GMed my first game with the QSv3 (Gencon draft) yesterday.

GMed my first game with the QSv3 (Gencon draft) yesterday.

GMed my first game with the QSv3 (Gencon draft) yesterday. I may post a more narrative write-up on a blog later; for now, my system-related notes.

– The players struggled with the flow of teamwork at first, in part due to my failure to articulate it. Next time, I may say, “Think of it as ‘initiative for a game with no NPC die-rolling” and see if that helps.

– The act of answering questions to fill in the setting produced some gems! I hope that the final version doesn’t spell out too much more of the city.

(E.g., the Whisper asked, “how does anyone do medical research, if bodies have to be seized and cremated within hours of death?” Our answer: “illegally!”, and the Whisper’s Vice of “dissecting corpses to learn anatomy” was born)

– Both players were familiar with and comfortable with the idea of escalating danger as a drive to narrative. So they took a lot of devil’s bargains and suffered consequences without bothering to resist.

– I’ve seen guidelines elsewhere for how many clocks to give the players to challenge them. For now, I can say that 4 segments per player (e.g., two 4-clocks for two PCs) is a cakewalk, especially if they get one controlled roll.

– For Overindulgence costs, neither player could ever see themselves pawning off every item they own save one as a cost. They were happy to Overindulge and temporarily lose access, as they immediately set out a Long Term Project of finding a new supplier.

(The Cutter’s vice was Obligation: his wife and kids elsewhere in the city. When he got kicked out for coming home with stolen goods – again – his LTP was to get back into his wife’s good graces)

– I struggled to explain resistance under the new rules. “Okay, so you take an action, and it may or may not succeed, and even if it succeeds, you might get reduced effect or suffer a consequence, and if you suffer a consequence, you have the opportunity to resist it …” Eyes glazed shortly before that part. 

– I didn’t find the engagement roll useful. They rolled 2d and got a bad result, meaning … the score would be hard? I’d already planned to make the score hard for them; this told me nothing.

– I ran into an issue others have noted, in that the ubiquity of ghosts and electroplasm make Attune very broadly useful. Thinking on ways to bound it.

– Are NPC project clocks meant to be public? Otherwise, I don’t see much point to them.

As for the game itself: our crew took Baszo Baz up on his offer to rob the Red Sashes. The Whisper led the crew into their hideout through a ghost door. The Cutter cracked the safe and looted as much as they could carry. They escaped thanks to their gang of shadows infiltrating the Sashes’ masked membership (a 2-stress flashback) and the Cutter bowling his way through the rest.

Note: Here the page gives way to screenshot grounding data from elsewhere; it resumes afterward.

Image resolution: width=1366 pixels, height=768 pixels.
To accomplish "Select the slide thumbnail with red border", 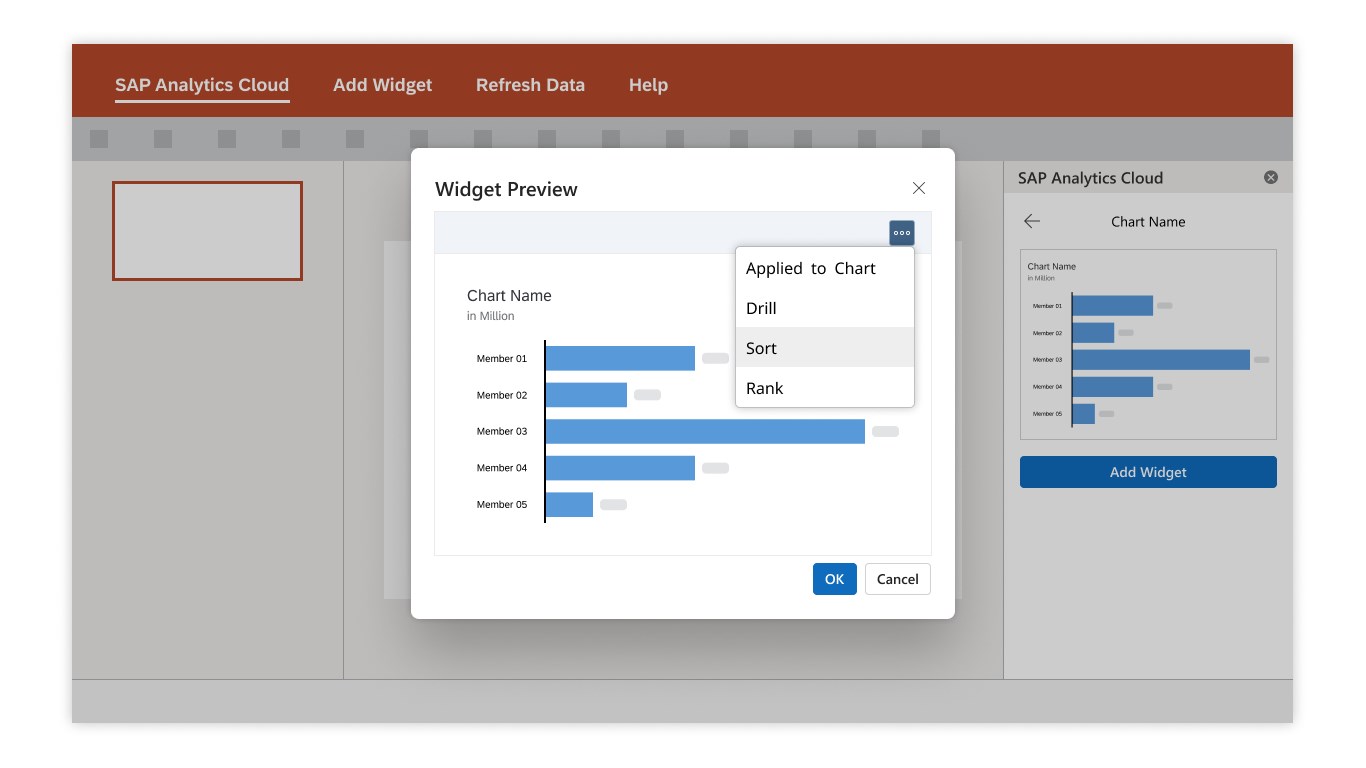I will (207, 231).
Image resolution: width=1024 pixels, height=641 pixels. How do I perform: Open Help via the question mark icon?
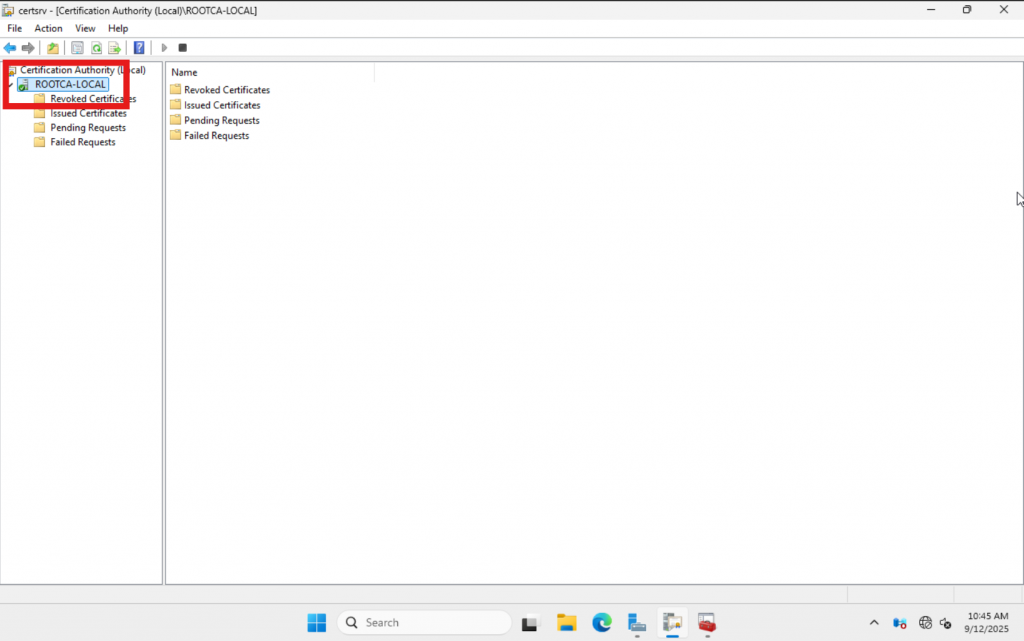(x=139, y=48)
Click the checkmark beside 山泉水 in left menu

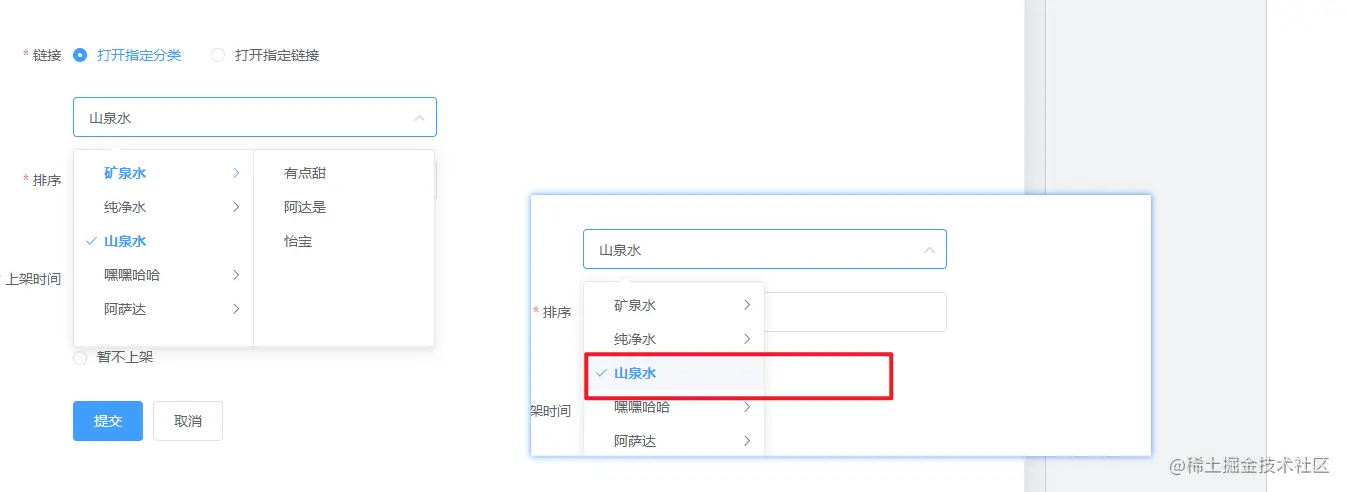coord(91,241)

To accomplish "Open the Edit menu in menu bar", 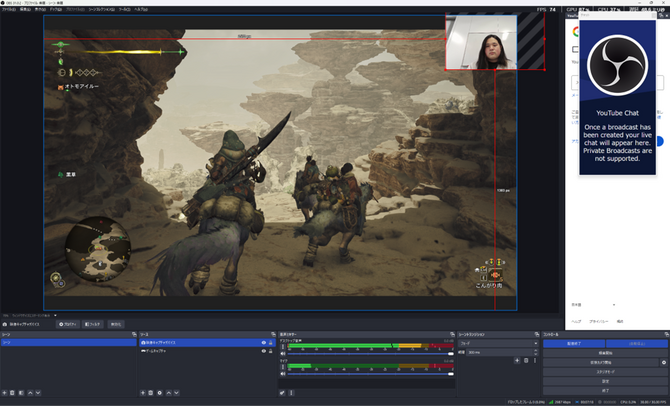I will coord(25,9).
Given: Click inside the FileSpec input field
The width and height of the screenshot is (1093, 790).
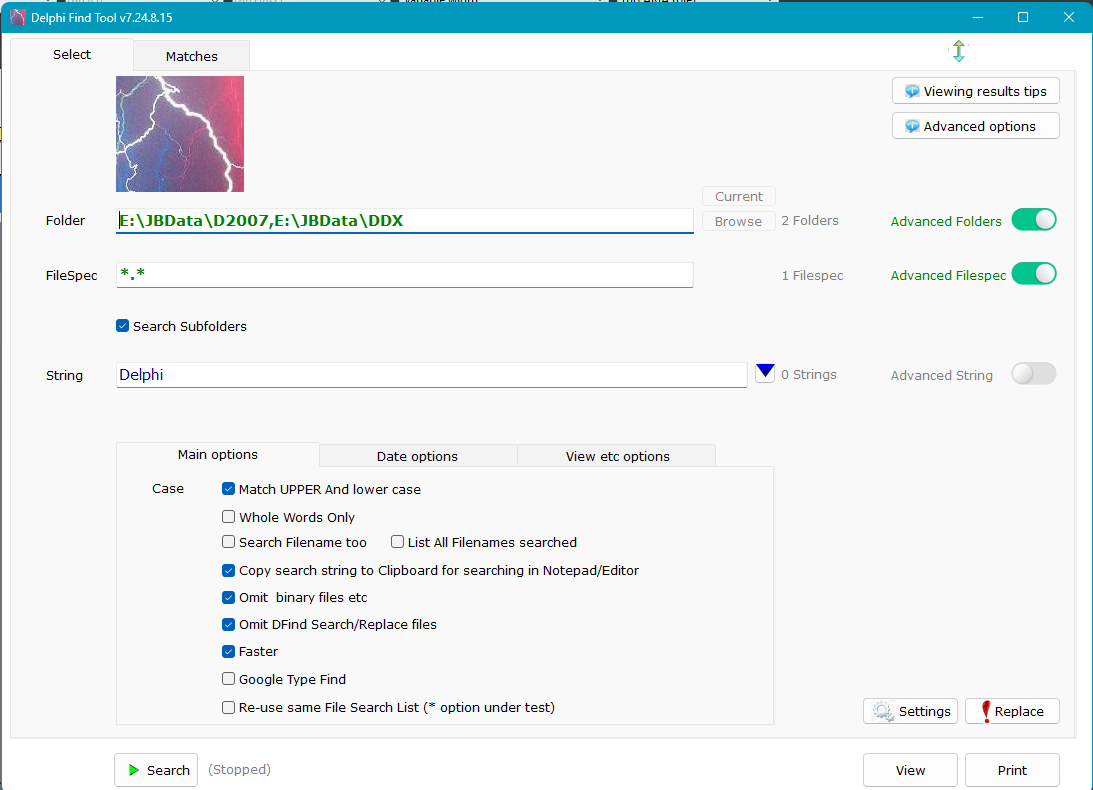Looking at the screenshot, I should [x=400, y=274].
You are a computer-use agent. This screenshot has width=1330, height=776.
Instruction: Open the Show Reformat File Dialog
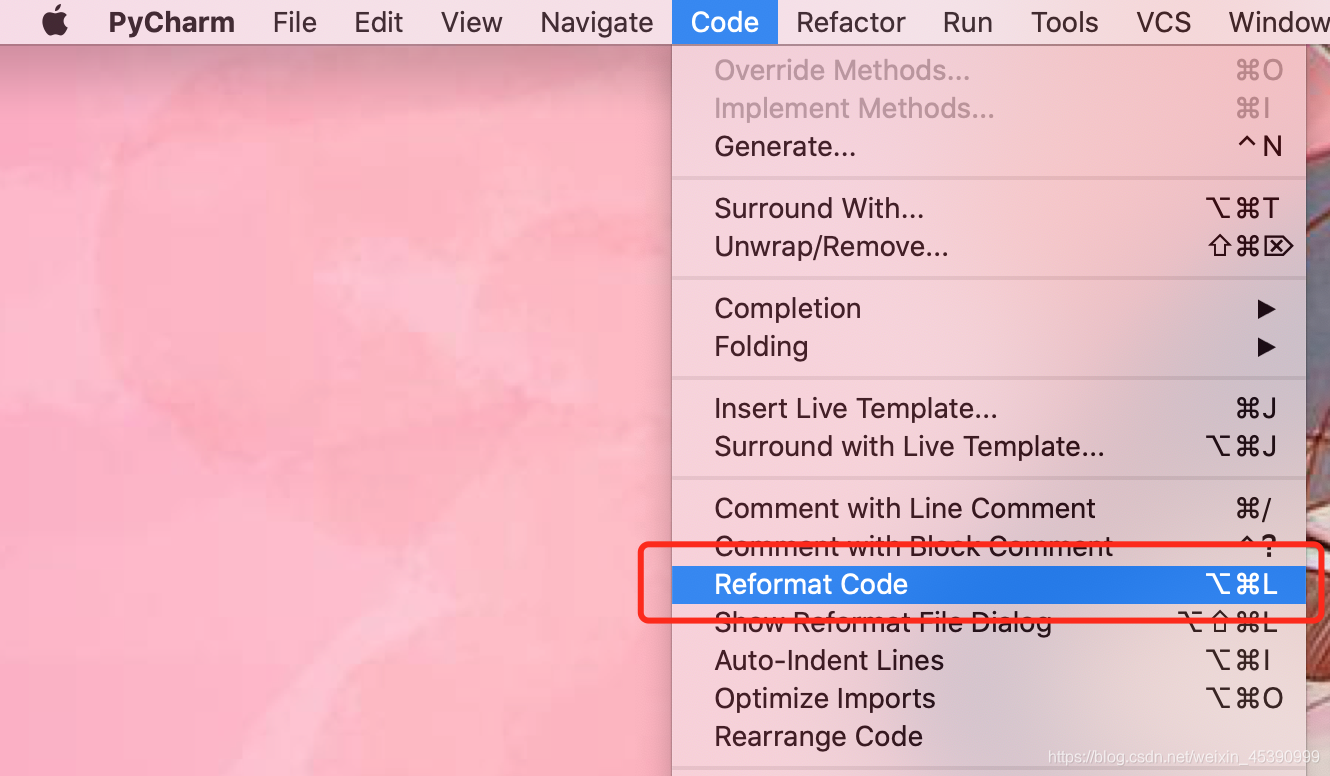pyautogui.click(x=883, y=622)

After downtime, we had time for one quick score, so the crew smashed up a nearby glazier’s and demanded protection money (+1 hold). They both completed their long-term projects to get back in the good graces of the Vice suppliers they’d tapped out last time.

We ended with an entanglement roll: the Inspectors, who already disliked them, asked them to step off the glaziers or it’d be war. The crew decided to fight it out, having already pissed off the Red Sashes, the Rail Jacks, and the Gondoliers. So that’ll be a fun Session 2.